• GIVEN TASK: Please rewrite the entries starting at the line containing "This screenshot has height=675, width=1200." and ending at the line containing "coord(1296,585)", swapping "Viewport" for "Window" and leaving everything else as it is.

--- SUPPLIED RECORDS ---

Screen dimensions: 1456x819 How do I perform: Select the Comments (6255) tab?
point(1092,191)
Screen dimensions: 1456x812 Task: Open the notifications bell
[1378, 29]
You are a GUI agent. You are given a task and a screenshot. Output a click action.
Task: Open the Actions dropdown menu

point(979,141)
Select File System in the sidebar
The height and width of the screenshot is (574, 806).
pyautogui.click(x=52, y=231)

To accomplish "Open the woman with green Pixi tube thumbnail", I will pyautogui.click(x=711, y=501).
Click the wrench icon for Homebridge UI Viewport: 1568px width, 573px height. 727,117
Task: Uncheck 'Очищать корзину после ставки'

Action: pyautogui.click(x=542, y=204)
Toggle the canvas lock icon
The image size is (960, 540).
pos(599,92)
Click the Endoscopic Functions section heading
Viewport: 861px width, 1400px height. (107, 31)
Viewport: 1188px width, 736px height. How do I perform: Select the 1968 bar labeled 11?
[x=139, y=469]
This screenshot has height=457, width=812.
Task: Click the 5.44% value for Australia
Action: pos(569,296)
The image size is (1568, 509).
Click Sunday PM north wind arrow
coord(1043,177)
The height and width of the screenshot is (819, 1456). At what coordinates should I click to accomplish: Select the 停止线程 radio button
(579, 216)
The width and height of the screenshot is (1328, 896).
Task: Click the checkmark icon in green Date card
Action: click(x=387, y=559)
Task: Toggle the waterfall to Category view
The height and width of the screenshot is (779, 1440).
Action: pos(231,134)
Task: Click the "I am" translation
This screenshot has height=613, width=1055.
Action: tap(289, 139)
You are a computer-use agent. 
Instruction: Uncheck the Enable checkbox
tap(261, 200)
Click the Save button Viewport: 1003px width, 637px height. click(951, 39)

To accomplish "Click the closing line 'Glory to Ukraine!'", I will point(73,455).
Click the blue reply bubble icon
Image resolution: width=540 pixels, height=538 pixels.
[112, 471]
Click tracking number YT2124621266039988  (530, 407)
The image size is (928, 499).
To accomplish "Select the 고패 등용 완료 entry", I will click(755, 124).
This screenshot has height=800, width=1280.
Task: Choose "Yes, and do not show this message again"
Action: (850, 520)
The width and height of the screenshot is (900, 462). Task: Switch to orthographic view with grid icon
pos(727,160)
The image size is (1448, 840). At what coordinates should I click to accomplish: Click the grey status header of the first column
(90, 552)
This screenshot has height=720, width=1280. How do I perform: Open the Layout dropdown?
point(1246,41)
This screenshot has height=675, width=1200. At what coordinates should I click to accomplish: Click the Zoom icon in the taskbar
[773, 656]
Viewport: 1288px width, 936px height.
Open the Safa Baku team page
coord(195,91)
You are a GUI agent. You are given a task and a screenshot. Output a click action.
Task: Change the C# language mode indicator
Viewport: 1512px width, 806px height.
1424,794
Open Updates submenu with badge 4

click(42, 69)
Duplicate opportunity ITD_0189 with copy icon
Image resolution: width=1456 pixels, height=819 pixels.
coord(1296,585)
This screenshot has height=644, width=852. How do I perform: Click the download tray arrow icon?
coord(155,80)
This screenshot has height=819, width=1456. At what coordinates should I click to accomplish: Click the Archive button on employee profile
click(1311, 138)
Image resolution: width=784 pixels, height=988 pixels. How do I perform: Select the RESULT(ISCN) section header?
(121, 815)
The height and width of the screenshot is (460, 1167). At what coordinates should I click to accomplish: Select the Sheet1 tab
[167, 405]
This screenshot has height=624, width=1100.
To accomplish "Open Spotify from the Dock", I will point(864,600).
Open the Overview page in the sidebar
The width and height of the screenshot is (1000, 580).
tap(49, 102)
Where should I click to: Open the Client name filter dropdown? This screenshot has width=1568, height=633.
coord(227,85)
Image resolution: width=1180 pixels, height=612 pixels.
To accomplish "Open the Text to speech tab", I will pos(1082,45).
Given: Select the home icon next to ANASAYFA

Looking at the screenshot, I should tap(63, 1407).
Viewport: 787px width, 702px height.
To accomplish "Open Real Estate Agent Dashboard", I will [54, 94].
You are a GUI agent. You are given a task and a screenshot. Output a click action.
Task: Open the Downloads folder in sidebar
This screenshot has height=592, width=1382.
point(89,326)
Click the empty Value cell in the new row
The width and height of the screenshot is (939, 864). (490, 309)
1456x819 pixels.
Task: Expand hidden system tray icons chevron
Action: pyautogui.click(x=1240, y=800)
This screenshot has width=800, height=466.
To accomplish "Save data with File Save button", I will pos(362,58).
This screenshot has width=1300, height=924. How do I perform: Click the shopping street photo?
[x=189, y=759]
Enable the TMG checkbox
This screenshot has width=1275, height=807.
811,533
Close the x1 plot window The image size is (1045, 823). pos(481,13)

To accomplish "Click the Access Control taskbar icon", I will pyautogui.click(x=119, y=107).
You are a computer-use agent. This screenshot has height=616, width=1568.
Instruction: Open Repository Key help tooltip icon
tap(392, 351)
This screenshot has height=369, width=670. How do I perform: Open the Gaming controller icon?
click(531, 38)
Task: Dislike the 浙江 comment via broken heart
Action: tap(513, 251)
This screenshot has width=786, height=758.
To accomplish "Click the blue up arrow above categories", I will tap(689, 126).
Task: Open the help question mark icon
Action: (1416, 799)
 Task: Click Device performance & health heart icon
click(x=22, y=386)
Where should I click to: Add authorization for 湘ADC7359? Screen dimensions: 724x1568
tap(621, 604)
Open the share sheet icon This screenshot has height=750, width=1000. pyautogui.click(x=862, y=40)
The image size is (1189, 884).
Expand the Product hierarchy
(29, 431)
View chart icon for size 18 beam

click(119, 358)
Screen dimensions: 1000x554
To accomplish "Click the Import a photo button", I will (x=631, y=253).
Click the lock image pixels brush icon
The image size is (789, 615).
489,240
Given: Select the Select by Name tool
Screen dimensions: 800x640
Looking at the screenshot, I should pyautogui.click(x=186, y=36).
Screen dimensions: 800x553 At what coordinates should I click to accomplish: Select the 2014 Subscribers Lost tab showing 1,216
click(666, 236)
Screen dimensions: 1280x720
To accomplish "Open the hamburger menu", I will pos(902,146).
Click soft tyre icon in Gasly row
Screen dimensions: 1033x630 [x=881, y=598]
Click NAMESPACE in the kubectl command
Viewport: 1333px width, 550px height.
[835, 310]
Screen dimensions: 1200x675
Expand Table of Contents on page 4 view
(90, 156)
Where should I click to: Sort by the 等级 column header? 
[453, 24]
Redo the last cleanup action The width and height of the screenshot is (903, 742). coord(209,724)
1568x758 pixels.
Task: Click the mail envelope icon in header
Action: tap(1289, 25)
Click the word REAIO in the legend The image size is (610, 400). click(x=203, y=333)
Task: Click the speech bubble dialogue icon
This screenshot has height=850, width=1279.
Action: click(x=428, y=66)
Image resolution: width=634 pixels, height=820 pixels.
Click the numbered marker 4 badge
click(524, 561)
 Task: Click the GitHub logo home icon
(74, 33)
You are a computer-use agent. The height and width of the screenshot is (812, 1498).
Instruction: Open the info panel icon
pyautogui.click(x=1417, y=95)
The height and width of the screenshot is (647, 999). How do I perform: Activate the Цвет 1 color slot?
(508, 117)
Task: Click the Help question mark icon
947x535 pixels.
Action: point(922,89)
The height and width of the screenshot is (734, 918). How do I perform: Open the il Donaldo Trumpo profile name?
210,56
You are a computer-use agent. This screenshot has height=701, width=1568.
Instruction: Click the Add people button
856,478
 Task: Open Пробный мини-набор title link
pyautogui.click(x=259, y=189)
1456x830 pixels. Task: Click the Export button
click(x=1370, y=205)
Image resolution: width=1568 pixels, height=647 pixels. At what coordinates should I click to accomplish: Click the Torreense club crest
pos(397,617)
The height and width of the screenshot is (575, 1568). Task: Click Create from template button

---

• TASK RESULT:
This screenshot has height=675, width=1200. At what coordinates should I click to accomplish: Click the Zoom icon in the taskbar
[773, 656]
Window: 1288px width, 936px height.
Open the Safa Baku team page
coord(195,91)
You are a GUI agent. You are given a task and a screenshot. Output a click action.
Task: Change the C# language mode indicator
Window: 1512px width, 806px height.
1424,794
Open Updates submenu with badge 4

click(42, 69)
Duplicate opportunity ITD_0189 with copy icon
Image resolution: width=1456 pixels, height=819 pixels.
coord(1296,585)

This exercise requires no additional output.